Pain control a top concern for beef producers and consumers alike

The demand for humanely-raised farm animals has reached a critical point in Canada. The Canadian Centre for Food Integrity estimates that 40% of Canadians are concerned with humane treatment of farm animals, and support for that is rising every year.

“Every producer, veterinarian, research scientist – we all respect the animals we work with, and care deeply about doing what’s best for them.”

The beef industry wants consumers to know they’re listening.

“Every producer, veterinarian, research scientist – we all respect the animals we work with, and care deeply about doing what’s best for them,” says Dr. Merle Olson, a prominent Canadian veterinary researcher who has dedicated his career to developing humane treatments for production animals.  He is the lead pharmaceutical developer at Solvet – a Calgary-based company that generates veterinary medicines for the Canadian livestock industry.

The demand for humanely-raised beef is not just driven by consumers, however.

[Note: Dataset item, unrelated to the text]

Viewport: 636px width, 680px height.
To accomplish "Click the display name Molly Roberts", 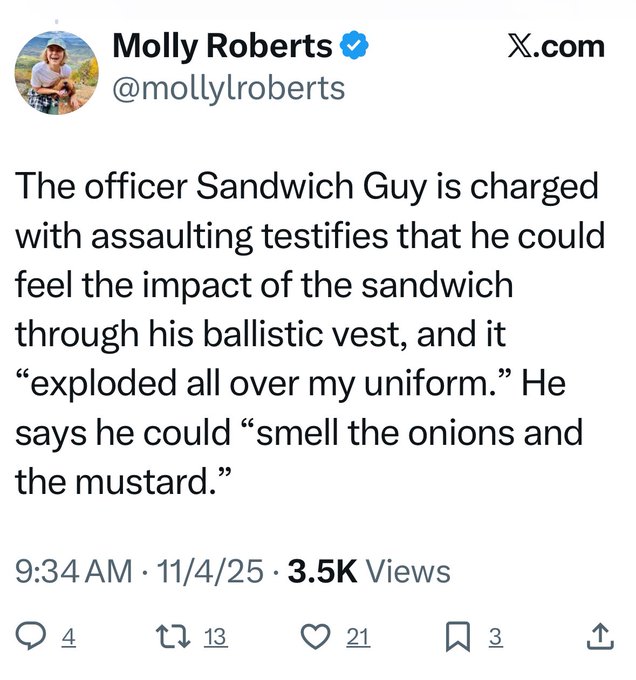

Cattle producers and veterinarians themselves have been vocal about needing humane treatments for years. “Producers have long recognized the importance of pain relief for procedures like castration and branding, but have not had the tools to control pain,” he says. In response, they have approached Dr. Olson for a solution. After five years of research and development, Dr. Olson produced Meloxicam Oral Suspension as an easy-to-administer pain relief product for livestock. It has been recognized across the industry as a significant innovation in animal welfare.

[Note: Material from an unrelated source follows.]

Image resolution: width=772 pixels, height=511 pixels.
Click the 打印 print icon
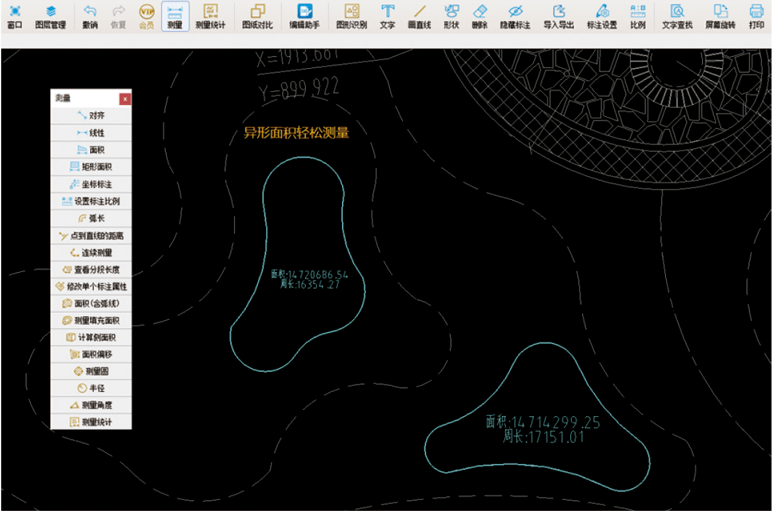coord(756,16)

Kim Hextall operates a family-run cattle farm with her husband in Grenfell, Saskatchewan, and is an advocate for humanely-raised beef. Hextall Livestock is designated Verified Beef Production +, a certification that acknowledges responsible on-farm beef production and food safety practices in Canada and is endorsed by industry and regulatory bodies, including the Canadian Food Inspection Agency. “We do what we can to relieve as much stress as possible,” she says. “We used Meloxicam for this reason, and all the cattle were mothered up very well. The next day after branding they looked very normal and that is what we were really looking for in a pain relief product.”

Dr. Olson acknowledges that although oral Meloxicam was developed for cattle welfare reasons, the pain control has been shown to translate into healthier and more productive animals. Alberta-based beef producer Sue Giles has seen the benefit first-hand. “When we used it, our weights were definitely up at weaning,” says Giles, who, alongside her husband Jason, is a partner in Giles Ranch. “It kind of makes sense if you’re reducing stress that they’re going to give something back to you,” she says.

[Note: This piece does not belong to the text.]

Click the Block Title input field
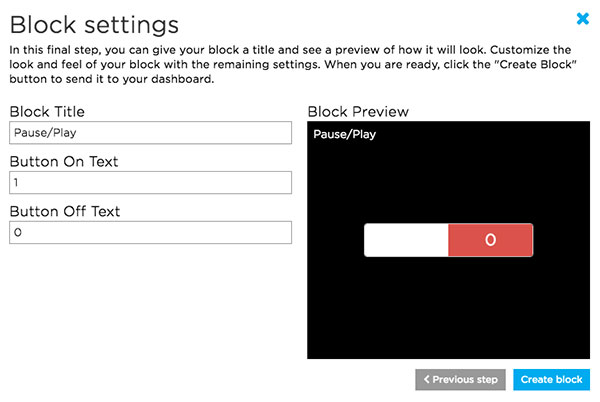This screenshot has height=402, width=600. (150, 135)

Now that pain control has established its place in cattle production, consumers, cattle producers and veterinarians can be confident that Canadian production systems are meeting animal welfare concerns. Research coming out of Western Canada and the rapid adoption by producers and veterinarians have significantly contributed to this.

“Ultimately, producers want Canadians to know that we all have a common desire for doing the right thing,” says Dr. Olson. “We too care about these animals, and our industry is responding with innovations to demonstrate that.”